[GOALS]
**a)** According to the lab excerpt on sample proportions, what population size is assumed when the population is created?
**b)** List each distinct count of people in the population that the lab excerpt on sample proportions states.
**c)** Continue the lab excerpt on sample proportions after its last sentence.

[EXTRACT TO READ]
(begin)
In this lab, you will assume this 20% is a true population proportion and learn about how sample proportions can vary from sample to sample by taking small samples from the population. We will first create our population assuming a population size of 100,000. This means 20,000 (20%) of the population believe scientists’ work does not benefit people like them and the remaining 80,000 believe it does.

Download the global_monitor [CSV file] (OpenIntro, n.d.-b) data frame, and load it into jamovi. The scientist_work variable contains responses to the question: Do you believe that the work scientists do benefits people like you? The relevant values are Benefits or Doesn't benefit.

We can quickly visualize the distribution of these responses using a bar plot. You can find this in the Exploration menu, by clicking Bar plot in Descriptives > Plots. We can also obtain summary statistics to confirm we constructed the data frame correctly by checking the Frequency tables box (confirm counts of 80,000 for Benefits and 20,000 for Doesn't benefit).

The Unknown Sampling Distribution

In this lab, you have access to the entire population, but this is rarely the case in real life. Gathering information on an entire population is often extremely costly or impossible. Because of this, we often take a sample of the population and use that to understand the properties of the population. If you are interested in estimating the proportion of people who believe scientists’ work doesn’t benefit people like them, you can use the sampling function in jamovi to survey the population.
(end)
[RAW RECORDS]
(begin)
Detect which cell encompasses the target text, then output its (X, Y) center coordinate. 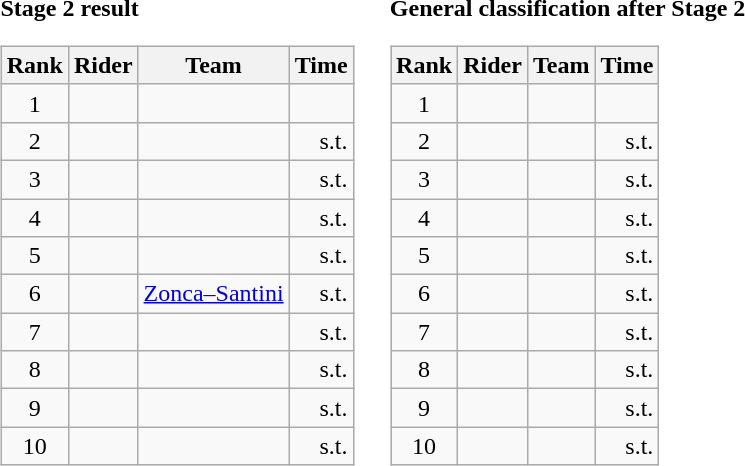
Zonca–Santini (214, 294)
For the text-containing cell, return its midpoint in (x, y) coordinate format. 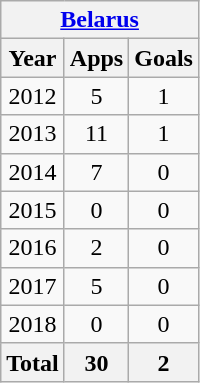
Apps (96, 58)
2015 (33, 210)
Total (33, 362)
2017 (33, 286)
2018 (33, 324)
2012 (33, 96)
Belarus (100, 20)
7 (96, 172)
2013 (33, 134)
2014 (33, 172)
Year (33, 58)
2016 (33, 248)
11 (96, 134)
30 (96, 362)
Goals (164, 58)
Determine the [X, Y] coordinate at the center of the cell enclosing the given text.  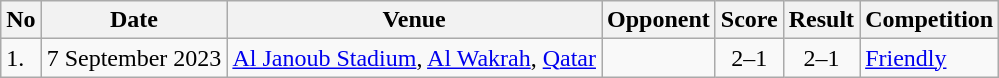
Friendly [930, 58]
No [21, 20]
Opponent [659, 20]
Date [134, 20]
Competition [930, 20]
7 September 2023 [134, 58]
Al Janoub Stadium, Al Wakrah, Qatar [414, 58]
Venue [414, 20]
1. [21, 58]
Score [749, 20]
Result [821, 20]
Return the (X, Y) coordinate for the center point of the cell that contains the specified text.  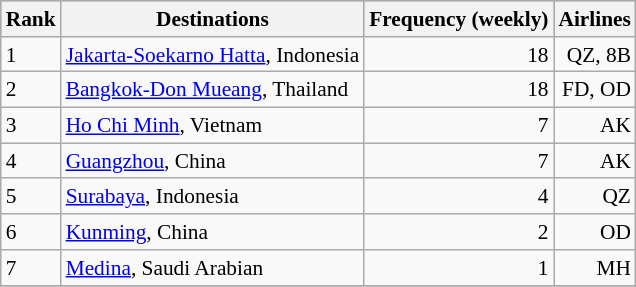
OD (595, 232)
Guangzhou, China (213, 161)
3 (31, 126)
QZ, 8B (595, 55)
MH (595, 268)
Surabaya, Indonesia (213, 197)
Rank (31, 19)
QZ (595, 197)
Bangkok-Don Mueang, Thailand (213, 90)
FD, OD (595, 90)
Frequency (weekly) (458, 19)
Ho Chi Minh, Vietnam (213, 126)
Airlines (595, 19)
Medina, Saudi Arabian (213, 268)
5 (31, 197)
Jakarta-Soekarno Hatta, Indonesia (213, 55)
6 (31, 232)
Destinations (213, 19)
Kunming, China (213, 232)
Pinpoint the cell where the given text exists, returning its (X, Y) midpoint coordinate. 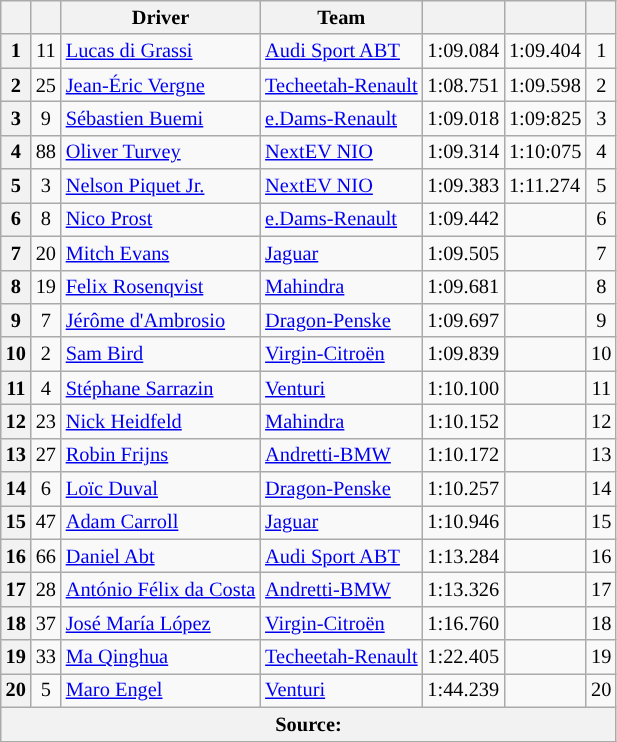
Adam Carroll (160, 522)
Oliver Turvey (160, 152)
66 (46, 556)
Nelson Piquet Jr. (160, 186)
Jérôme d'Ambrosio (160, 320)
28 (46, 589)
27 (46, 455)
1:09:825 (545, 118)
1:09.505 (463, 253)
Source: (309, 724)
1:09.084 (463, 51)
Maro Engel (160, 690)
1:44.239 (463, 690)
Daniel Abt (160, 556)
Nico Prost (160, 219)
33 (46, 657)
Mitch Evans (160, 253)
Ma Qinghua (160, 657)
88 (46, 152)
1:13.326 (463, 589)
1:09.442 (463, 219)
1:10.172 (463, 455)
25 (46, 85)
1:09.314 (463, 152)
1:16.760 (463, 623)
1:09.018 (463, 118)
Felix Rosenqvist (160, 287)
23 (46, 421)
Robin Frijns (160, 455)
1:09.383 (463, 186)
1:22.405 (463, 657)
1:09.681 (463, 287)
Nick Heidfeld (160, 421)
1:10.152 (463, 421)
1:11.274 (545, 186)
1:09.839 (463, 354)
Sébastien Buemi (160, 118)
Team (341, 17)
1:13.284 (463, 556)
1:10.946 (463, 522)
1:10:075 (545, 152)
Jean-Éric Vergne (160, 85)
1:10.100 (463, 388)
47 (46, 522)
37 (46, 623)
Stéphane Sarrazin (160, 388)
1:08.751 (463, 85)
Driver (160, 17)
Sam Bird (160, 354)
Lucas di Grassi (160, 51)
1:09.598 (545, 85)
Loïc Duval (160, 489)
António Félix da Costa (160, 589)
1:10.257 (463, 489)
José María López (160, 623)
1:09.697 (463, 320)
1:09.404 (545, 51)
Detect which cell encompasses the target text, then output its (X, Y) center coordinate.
(end)
(begin)
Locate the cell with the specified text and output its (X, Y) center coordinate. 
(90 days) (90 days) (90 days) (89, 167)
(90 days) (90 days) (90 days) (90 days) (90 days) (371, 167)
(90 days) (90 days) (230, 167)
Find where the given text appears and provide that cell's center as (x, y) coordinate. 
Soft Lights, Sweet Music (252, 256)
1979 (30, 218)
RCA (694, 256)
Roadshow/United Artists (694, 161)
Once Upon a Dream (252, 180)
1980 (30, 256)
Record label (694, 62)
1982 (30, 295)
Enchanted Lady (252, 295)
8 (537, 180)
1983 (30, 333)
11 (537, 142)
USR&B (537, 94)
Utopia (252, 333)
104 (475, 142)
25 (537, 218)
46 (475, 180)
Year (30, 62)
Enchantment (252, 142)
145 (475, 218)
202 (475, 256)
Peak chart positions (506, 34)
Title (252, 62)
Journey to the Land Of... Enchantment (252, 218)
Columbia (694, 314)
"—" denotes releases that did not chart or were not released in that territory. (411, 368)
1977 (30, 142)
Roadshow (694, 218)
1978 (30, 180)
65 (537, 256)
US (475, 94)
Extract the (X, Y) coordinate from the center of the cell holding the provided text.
(end)
(begin)
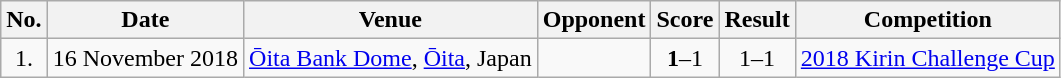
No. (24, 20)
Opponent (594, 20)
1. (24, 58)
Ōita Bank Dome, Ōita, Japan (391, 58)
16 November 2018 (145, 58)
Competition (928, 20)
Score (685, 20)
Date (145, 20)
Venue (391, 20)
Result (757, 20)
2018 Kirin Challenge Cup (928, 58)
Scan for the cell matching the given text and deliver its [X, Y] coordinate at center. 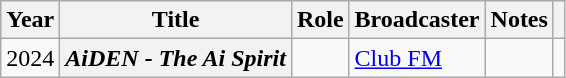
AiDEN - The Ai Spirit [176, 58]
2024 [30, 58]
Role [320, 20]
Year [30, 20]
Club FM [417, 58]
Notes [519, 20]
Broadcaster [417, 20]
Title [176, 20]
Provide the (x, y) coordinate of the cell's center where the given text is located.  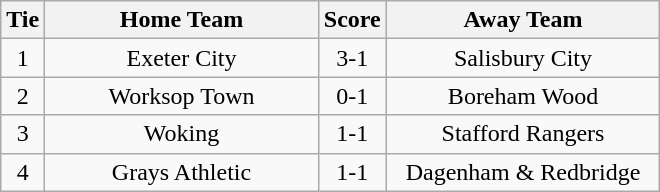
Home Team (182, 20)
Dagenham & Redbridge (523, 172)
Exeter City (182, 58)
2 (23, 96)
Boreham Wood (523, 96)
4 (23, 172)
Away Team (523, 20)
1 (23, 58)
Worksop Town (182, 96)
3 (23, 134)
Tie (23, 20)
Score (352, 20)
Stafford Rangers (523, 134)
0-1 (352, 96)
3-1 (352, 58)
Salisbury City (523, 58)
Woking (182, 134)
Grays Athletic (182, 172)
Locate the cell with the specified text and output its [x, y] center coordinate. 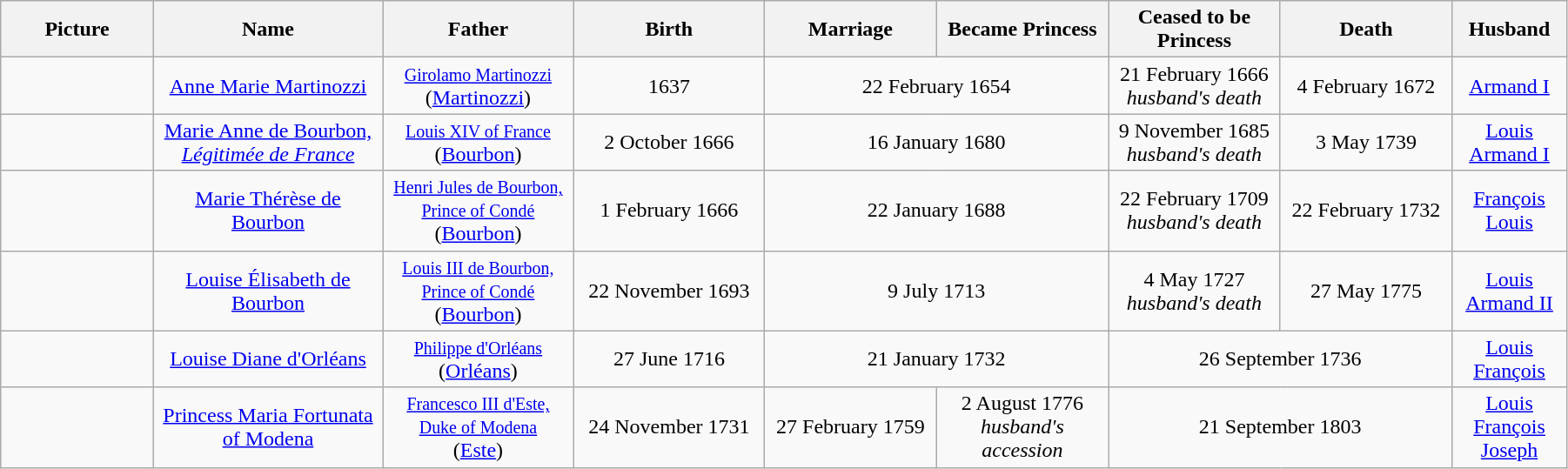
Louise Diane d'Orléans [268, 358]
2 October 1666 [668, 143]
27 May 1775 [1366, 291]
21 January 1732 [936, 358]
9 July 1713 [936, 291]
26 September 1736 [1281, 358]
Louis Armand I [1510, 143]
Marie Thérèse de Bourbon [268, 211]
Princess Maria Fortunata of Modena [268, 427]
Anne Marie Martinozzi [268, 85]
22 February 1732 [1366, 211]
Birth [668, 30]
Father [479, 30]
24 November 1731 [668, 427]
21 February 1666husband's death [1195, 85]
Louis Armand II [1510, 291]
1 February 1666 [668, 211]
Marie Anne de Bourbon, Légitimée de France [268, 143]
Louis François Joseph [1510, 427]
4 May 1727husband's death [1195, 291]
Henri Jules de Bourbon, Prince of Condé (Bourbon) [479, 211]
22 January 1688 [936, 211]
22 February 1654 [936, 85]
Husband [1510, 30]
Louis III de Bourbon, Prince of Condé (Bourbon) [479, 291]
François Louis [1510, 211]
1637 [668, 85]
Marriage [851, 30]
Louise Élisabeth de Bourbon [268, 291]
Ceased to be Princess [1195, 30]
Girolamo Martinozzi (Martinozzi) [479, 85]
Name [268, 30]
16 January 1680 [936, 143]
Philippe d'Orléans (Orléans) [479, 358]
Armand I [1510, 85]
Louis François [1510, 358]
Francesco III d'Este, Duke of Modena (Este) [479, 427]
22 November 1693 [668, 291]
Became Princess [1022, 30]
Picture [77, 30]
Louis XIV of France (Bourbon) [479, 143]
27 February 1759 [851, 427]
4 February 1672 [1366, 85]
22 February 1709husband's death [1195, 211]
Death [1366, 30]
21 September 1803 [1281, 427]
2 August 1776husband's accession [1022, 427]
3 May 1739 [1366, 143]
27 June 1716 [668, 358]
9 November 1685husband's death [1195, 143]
(end)
[TASK-BY-TASK OUTPUTS]
**a)** 100,000

**b)** 100,000; 20,000; 80,000

**c)**
Click the Data tab, and add a new computed variable by double-clicking the empty column next to the column containing the scientist_work variable. Name this variable sample1 and define it using the function SAMPLE(scientist_work, 50). This command collects a simple random sample of size 50 from the global_monitor dataset, and assigns the result to sample1. This is similar to randomly drawing names from a hat that contains the names of everyone in the population. Working with these 50 names is considerably simpler than working with all 100,000 people in the population.

You won’t see any data show up in the data viewer, but you can get summaries and graphs of this new variable. Create a frequency table of this new variable to see how many people responded in each way: click the Analyses tab; then click Exploration > Descriptives; and select Frequency tables for variable sample1.

1. Describe the distribution of responses in this sample. How does it compare to the distribution of responses in the population? Hint: What proportion of the sample believes scientists’ work doesn’t benefit people like them? What proportion of the population believes this? Check your answer by consulting the Software Lab 3.1 Solutions.

If you’re interested in estimating the proportion of all people who believe that scientists’ work doesn’t benefit people like them, but you do not have access to the population data, your best single estimate is the sample proportion.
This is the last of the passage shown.